Текст страницы:

То, что авторы не потрудились перепроверить свои выводы на реальных жизненных ситуациях, тем более досадно, что существует обширнейший материал о самой чудовищной тюрьме, какую можно увидеть только в самом страшном сне, – я имею в виду гитлеровский концлагерь.

Что касается проблемы спонтанности садизма эсэсовских надзирателей, то она еще не была систематически исследована. При моих ограниченных возможностях в получении данных о проявлении спонтанного садизма у надзирателей (т. е. такого поведения, которое выходит за рамки инструкций и мотивировано садистским наслаждением), судя по опросам бывших заключенных, разброс оценок очень велик – от 10 до 90 %; причем более низкие цифры даны по показаниям бывших политзаключенных[38]Мне их сообщили лично X. Брандт и профессор Г. Симонсон, которые провели много лет в концлагерях как политзаключенные (43, 1967).. И чтобы внести ясность в эту шкалу оценок, надо было бы провести систематическое исследование садизма надзирателей в концлагерях. Для такого исследования можно использовать разнообразный материал, например:

1. Систематическое интервьюирование бывших узников концлагерей и ранжирование их высказываний по возрасту заключенных, причинам и длительности ареста и другим характерным показателям, а также интервьюирование бывших надзирателей[39]Я знаю, что у д-ра Штайнера уже есть готовый материал..

2. «Косвенные» показатели; например, введение с 1939 г. системы «подготовки» заключенных во время длительных железнодорожных перевозок по пути в концлагерь (система приручения и дрессировки, когда их морили голодом, били, подвергали чудовищным унижениям). Надзиратели из СС выполняли эти и другие садистские приказы, не испытывая ни малейшего сострадания. Но позже, когда заключенных перевозили по железной дороге из одного лагеря в другой, их уже никто не трогал, ибо они попадали в разряд «старых узников» (34, 1964, с. 176). Если кто-то из надзирателей хотел удовлетворить свои садистские наклонности, он мог это делать сколько душе угодно, не страшась ни в коей мере наказания[40]Надзиратель должен был писать письменное объяснение только в том случае, если заключенный умирал от побоев.. И то, что это случалось не очень часто, говорит лишь о невысоком в норме проценте людей с садистскими наклонностями. Что касается поведения заключенных, то данные из концлагерей опровергают главный тезис Хейни, Бэнкса и Цимбардо о том, что индивидуальные различия в воспитании, представления о нравственных нормах и ценностях утрачивают всякое значение перед лицом обстоятельств и под влиянием окружения. Наоборот, сравнение положения аполитичных заключенных из среднего класса (особенно евреев) и заключенных с твердыми политическими или религиозными убеждениями показало, что ценностные представления и убежденность решающим образом определяли различные реакции заключенных на совершенно идентичные условия жизни в лагере.

Исходные данные:
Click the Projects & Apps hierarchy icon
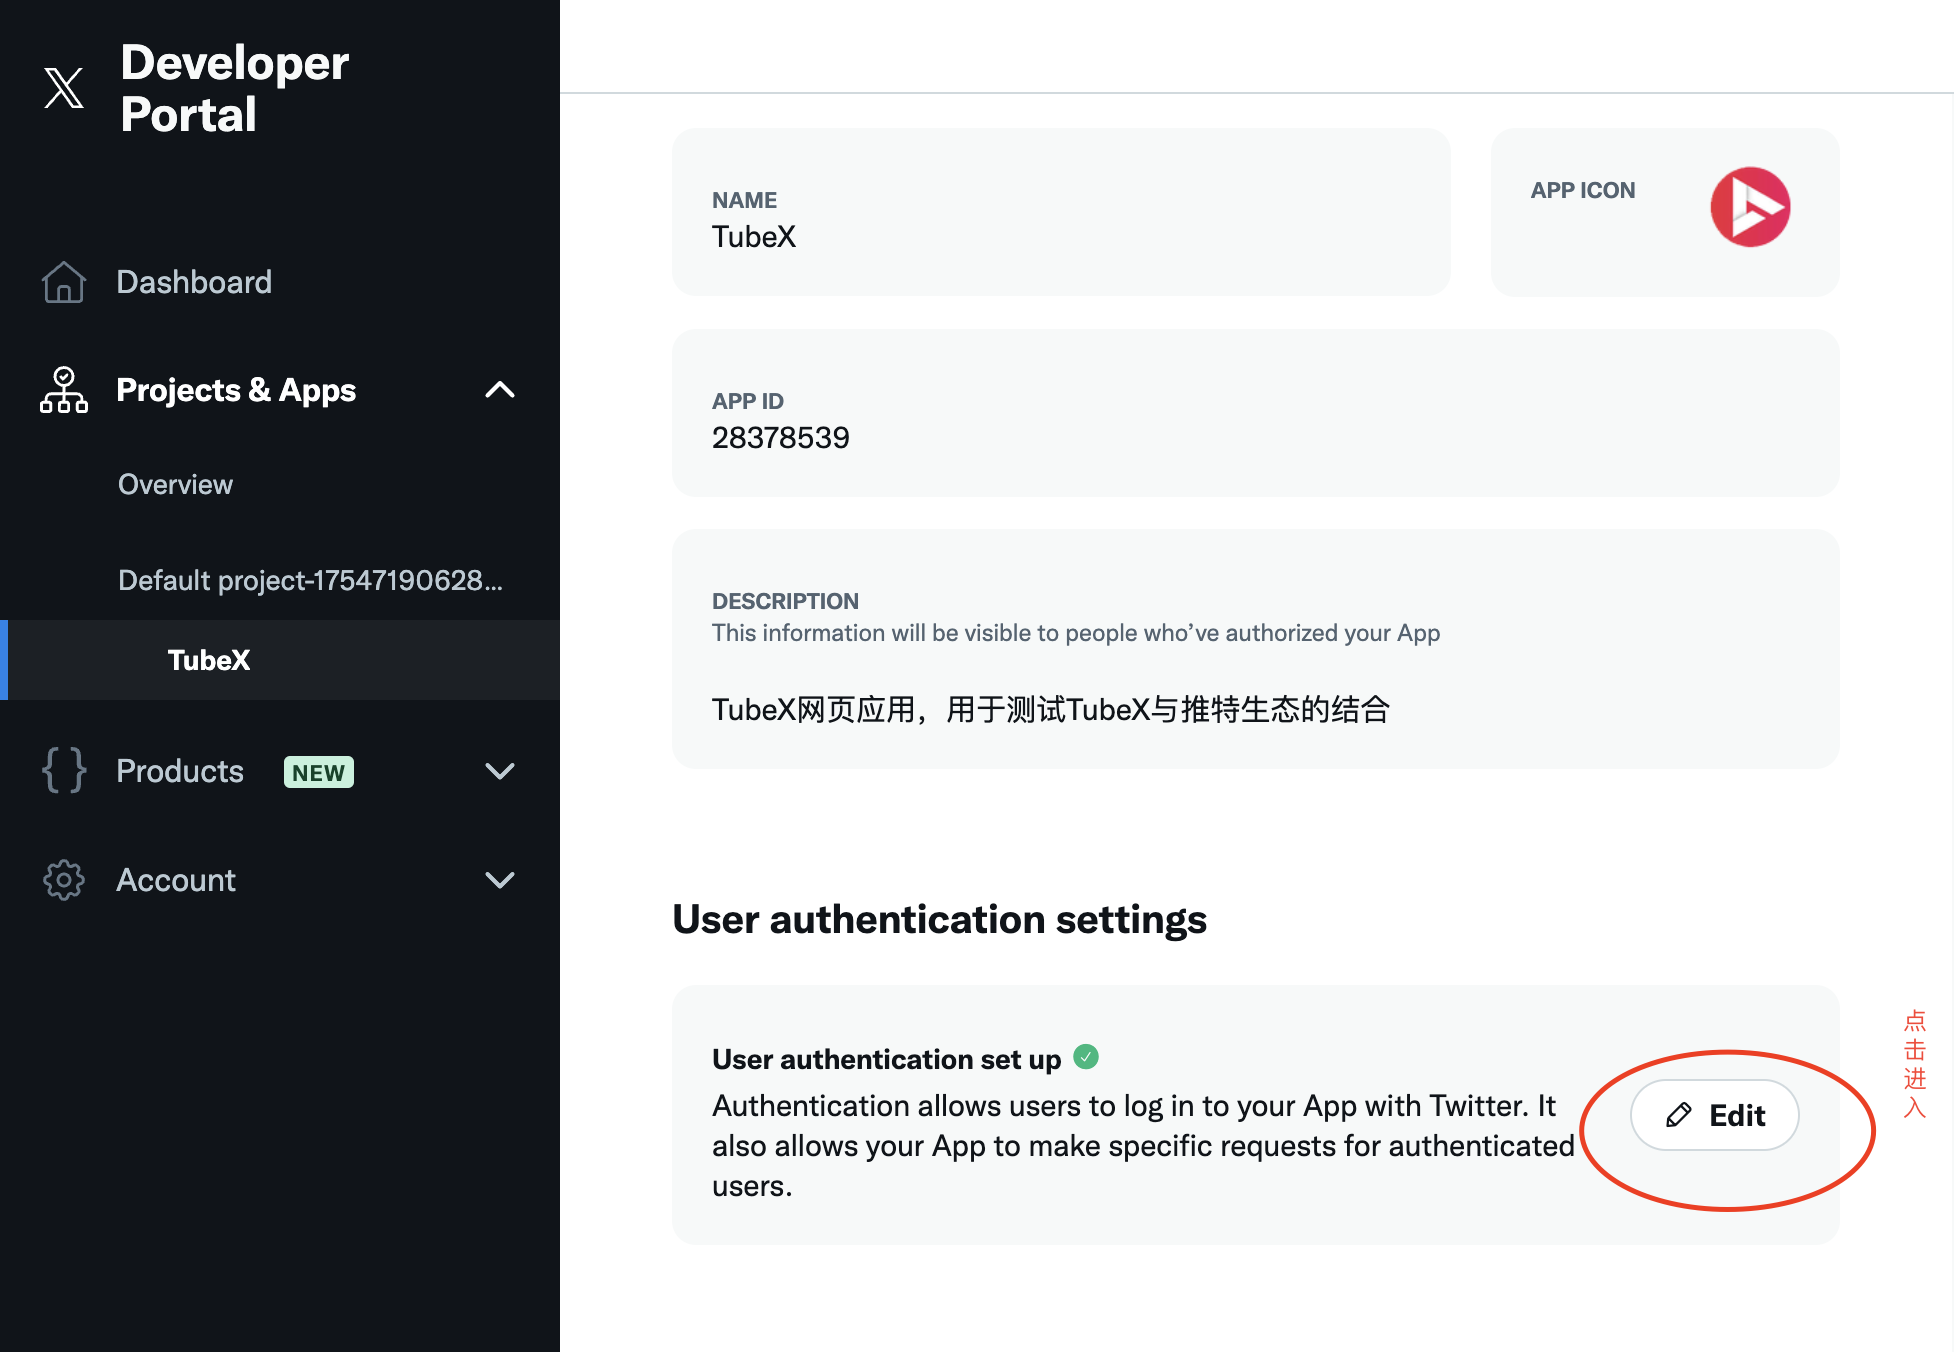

Задание и требования:
Пожалуйста, верните без изменений отрывок из текста о садизме надзирателей концлагерей: между словами «То, что авторы» и «виду гитлеровский концлагерь.», включительно.

Готовый ответ:
То, что авторы не потрудились перепроверить свои выводы на реальных жизненных ситуациях, тем более досадно, что существует обширнейший материал о самой чудовищной тюрьме, какую можно увидеть только в самом страшном сне, – я имею в виду гитлеровский концлагерь.